TEM DIA QUE ATÉ O GÁS FALTA

Algo me fez levantar mais cedo que de costume naquele dia. Gel no cabelo, aprumado o costume, dirigi-me ao trabalho. Mal iniciei o trajeto, o telefone noticiou sua existência:
- Jean, bom dia! Acabei de ver pelo jornal que os feirantes do Jardim América estão fazendo uma manifestação que parou o trânsito. O Sr.
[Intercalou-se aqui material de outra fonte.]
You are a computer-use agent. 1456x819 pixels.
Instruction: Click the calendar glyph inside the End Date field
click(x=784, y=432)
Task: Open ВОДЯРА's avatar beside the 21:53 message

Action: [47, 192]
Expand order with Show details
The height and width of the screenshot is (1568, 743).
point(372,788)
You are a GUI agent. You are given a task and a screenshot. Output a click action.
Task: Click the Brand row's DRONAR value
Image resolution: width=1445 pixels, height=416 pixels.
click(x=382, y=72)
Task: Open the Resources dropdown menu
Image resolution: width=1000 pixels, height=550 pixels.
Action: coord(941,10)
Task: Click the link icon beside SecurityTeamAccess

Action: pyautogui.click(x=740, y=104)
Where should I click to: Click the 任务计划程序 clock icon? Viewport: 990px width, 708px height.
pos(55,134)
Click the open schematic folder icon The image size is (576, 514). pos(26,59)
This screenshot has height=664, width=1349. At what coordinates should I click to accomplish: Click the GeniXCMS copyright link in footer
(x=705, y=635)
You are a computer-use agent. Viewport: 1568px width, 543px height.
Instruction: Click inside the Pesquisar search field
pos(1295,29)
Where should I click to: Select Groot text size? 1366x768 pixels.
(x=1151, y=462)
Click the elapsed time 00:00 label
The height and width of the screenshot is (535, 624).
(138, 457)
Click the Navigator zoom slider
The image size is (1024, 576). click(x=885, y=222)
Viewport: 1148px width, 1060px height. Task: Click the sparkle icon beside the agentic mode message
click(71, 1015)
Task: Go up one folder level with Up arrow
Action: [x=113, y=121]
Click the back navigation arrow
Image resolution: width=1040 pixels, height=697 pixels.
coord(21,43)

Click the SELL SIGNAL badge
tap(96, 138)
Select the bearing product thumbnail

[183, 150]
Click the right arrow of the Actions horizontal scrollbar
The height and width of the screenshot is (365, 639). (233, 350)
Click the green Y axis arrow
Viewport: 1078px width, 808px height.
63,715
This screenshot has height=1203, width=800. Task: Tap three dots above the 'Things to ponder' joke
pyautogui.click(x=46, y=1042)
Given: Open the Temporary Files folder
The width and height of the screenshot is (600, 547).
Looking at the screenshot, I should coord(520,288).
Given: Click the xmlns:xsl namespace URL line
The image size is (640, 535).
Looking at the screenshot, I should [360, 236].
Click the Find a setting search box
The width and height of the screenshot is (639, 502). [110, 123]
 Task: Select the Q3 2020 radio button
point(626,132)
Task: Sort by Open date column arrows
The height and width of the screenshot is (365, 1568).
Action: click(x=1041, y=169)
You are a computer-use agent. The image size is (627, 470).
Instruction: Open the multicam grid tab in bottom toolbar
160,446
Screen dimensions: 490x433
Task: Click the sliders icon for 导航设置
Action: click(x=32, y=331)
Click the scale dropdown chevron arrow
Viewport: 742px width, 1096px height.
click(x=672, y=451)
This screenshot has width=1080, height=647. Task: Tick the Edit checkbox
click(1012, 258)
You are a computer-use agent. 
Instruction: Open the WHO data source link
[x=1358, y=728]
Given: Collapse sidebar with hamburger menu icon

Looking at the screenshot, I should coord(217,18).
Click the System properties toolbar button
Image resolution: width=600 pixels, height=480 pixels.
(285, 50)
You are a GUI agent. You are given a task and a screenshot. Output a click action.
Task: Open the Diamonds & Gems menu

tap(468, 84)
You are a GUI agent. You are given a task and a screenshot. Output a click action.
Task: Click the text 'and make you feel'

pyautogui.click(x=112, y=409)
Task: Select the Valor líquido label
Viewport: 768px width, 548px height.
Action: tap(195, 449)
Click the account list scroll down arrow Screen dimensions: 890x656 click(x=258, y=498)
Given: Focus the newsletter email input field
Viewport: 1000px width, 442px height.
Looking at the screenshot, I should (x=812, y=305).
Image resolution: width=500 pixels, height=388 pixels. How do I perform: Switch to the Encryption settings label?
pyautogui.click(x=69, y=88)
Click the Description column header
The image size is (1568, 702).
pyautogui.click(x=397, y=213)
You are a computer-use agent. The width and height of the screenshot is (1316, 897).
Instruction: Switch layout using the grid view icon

Martins me ligou e pediu sua presença no local. 
A voz da Lupe, assistente social de ofício e de paixão, não deixava dúvidas quanto à gravidade do chamado.
- O que ocorreu? O que reivindicam?
- A Justiça determinou a saída deles do local.
-E a Justiça disse onde eles poderiam continuar trabalhando?
- Não sei. Mas parece que sairão hoje. 
Antes mesmo de me despedir da ligação, contornei rumo à feira. 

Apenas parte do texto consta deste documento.